Things didn't start so well. In the first match Otago beat them 26-0. In the last match, the third test, the All Blacks whipped them 38-3. In between they lost the other two tests, as well as going down to Hawke's Bay, Waikato and, get this, West-Coast Buller (Bay of Plenty snatched a 6-all draw!).
We, that is New Zealand rugby players, fans and administrators, also decided a weak Australia was no good for the sport, so we helped them.
Within two years, New South Wales and Queensland – still the only places in Australia where rugby union really matters – started playing regular matches against New Zealand provincial unions. These were essentially pre-season matches in April and May, before the main part of our representative season began.
New Zealand helped their coaches too. Bob Templeton, boss of those Awful Aussies, reached out to New Zealand when things hit rock bottom. He was still there, as an assistant coach, when Australia won the World Cup in 1991.
What those transtasman rep games did was expose Australian state players to New Zealand's best provinces. The concept worked.
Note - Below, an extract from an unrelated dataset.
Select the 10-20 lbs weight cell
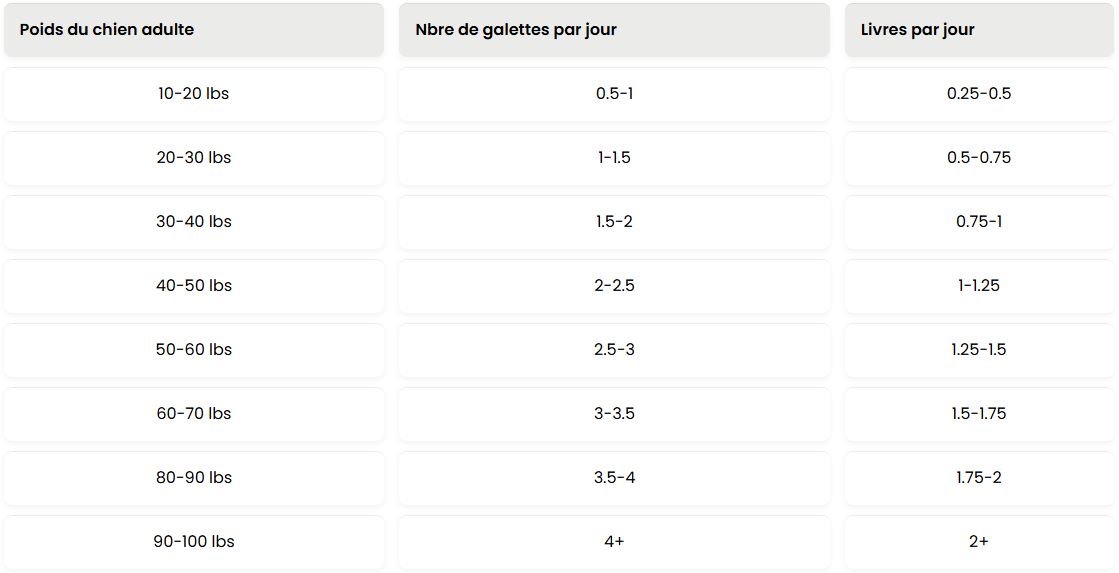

In 1974 the Aussies drew a test with the All Blacks and in 1978 Greg Cornelsenscored four tries in a famous win at Eden Park.
The Wallaby rugby revival of 40 years ago was no accident. New Zealand played a huge role. The Bledisloe Cup rivalry was cemented and would remain relevant and strong for more than three decades before collapsing once more to the sorry state of 2018.
Australian rugby is moribund again, and once more it's time for New Zealand to help.
We're isolated enough as it is from the big marketplaces of the game. We need a strong neighbour.
Here's a suggestion to make Australian rugby strong once more.
Make the two countries one market for players.
As Australia is now moving towards a central contracts system like New Zealand, players from both countries should be allowed to play for Super Rugby clubs either side of the Tasman.
If Australian clubs had access to New Zealand players, they'd become better teams. There's some decent Australian talent that New Zealand Super team wouldn't mind getting hold of either.
It will mean no difference to national team eligibility. A player will be identified and contracted as a New Zealander or an Australian. But by mixing Australian players into New Zealand teams and vice versa, the dominance of New Zealand teams in Super Rugby would be evened out.
Then, as sure as night follows day, the performance of the Wallabies will lift too.
We can laugh all we want at the current woes of the game in Australia, but another five years of what's going on at the moment, and rugby in Australia will be a minority code on its death bed.
New Zealand is the rugby world's player powerhouse. We can play a big role, again, in helping the game survive at the neighbour's place.
Then the Crusaders might not win Super Rugby every year, and the All Blacks might even lose the Bledisloe Cup occasionally.